Desde la mirada de una ética igualitarista, el sacrificio de los buques insignia de la educación pública valdrá la pena si se alcanzan los beneficios antes mencionados. No obstante, desde esta misma óptica, existen dos hechos que debiesen llevarnos a matizar este razonamiento. Primero, se les exigirá a las familias de clase media que renuncien a la posibilidad de auto-segregarse y con ello a que sus hijos accedan a una mejor educación. Segundo, se nivelarán los resultados globales de todos los liceos públicos y con ello se pondrá fin a la posibilidad de constituir una elite de profesionales de clase media vinculados por sus colegios de egreso. Ambas son consecuencias previsibles de la reforma planteada, pero constituyen un problema no menor si se mantienen intactos los privilegios educacionales y sociales que permite la educación particular pagada, por lo menos en su formato actual.
Impedir la concentración de estudiantes de sectores medios y alto rendimiento en establecimientos de excelencia traerá, a través de lo que se conoce como “efecto pares”, importantes beneficios para el resto de la población escolar y ayudará a reducir el impacto de las desigualdades socioeconómicas en el rendimiento educativo. Esto, en el marco de la lucha contra los privilegios, aparece como una operación redistributiva de capital cultural y simbólico. Sin embargo, esta descansará casi exclusivamente en el sacrificio de los sectores medios si no se hace nada para evitar la selección, por cualquier tipo de razones, en los establecimientos particulares. De darse esta situación, estaríamos nivelando oportunidades y resultados entre sectores bajos y medios sin hacer nada para enmendar un importante problema derivado del patrón de estratificación social de Chile: las numerosas barreras para acceder a la élite y la gran distancia, en cualquier indicador de nivel socioeconómico, entre esta y el resto de la población (Torche 2005). Este último punto adquiere una particular importancia si consideramos que uno de los principales impedimentos para acceder a posiciones de alto estatus en Chile lo constituye el hecho de no haber egresado de un colegio de élite (Núñez 2004; Zimmerman 2013). Más problemático aún es este aspecto de la reforma educativa si lo observamos a la luz de los argumentos que ha dado el gobierno para justificar la reforma tributaria, pues en este último caso se ha dicho que la razón de fondo es tocar las intereses de los “poderosos de siempre” para tener una distribución de ingresos más igualitaria. Así las cosas, de la propuesta para terminar con la selección en el sistema escolar se desprende que el problema de la desigualdad en Chile se situaría entre las clases bajas y medias, negando precisamente lo dicho por el gobierno para fundamentar su intención de modificar la estructura impositiva del país y lo que indica la evidencia empírica.

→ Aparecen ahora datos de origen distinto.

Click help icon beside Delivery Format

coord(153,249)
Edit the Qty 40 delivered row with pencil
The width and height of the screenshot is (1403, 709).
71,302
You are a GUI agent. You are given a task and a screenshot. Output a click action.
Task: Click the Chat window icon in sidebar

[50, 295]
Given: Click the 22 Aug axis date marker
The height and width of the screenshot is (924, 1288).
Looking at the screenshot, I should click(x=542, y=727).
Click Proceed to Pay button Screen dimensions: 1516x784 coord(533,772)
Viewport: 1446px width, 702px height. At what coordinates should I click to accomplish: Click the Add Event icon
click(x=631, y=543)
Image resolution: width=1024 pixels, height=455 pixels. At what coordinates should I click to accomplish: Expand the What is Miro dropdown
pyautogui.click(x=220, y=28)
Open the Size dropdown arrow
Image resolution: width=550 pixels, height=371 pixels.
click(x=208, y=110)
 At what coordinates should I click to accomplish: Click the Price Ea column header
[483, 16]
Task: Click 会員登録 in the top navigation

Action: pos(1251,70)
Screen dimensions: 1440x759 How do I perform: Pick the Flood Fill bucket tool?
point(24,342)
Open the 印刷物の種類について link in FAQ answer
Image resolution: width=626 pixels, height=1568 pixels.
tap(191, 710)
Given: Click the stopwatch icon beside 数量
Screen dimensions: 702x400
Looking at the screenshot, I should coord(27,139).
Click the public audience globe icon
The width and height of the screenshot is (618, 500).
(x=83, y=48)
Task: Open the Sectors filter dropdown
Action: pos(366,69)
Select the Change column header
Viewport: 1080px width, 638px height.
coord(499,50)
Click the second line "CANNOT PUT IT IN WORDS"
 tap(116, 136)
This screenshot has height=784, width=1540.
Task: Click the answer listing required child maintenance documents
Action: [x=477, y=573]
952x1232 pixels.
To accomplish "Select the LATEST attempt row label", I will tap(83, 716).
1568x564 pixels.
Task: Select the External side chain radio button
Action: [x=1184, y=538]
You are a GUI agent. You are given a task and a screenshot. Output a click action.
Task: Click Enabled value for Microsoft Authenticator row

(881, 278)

Junto con lo anterior, el término de los liceos de excelencias supondrá el fin del capital simbólico que entregan a sus egresados y de la red de profesionales de clase media que a partir de ellos se constituye. Estos dos efectos combinados permiten combatir parte de la perniciosa asociación entre ocupaciones de alto estatus y colegios de elite. Prueba de ello es que aún podemos constar la presencia de algunos de sus egresados en cargos públicos y privados reservados casi exclusivamente para exalumnos de los más conspicuos establecimientos particulares del país. Buena parte de la existencia de esta excepción depende de los dos fenómenos mencionados al comienzo de este párrafo. Primero, el histórico buen rendimiento académico de sus estudiantes les ha permitido acceder a buenas universidades y –en función de ello- a ocupaciones prestigiosas, constituyendo una red con presencia en distintas áreas de la vida nacional. Esto, en el marco de una sociedad donde los contactos personales y los vínculos de origen son factores relevantes para determinar el derrotero laboral de las personas, explica parte de la excepcionalidad ya mencionada. Segundo, el consabido nivel académico de sus estudiantes les ha otorgado un alto prestigio a estos liceos, incluso entre los miembros de la clase alta (ver ranking de prestigio de colegios publicado por la Revista El Sábado el año 2006), lo que también ayuda a explicar que alguno de sus egresados rompan el cerco tácito que los miembros de la élite establecen en torno a las ocupaciones de mayor estatus.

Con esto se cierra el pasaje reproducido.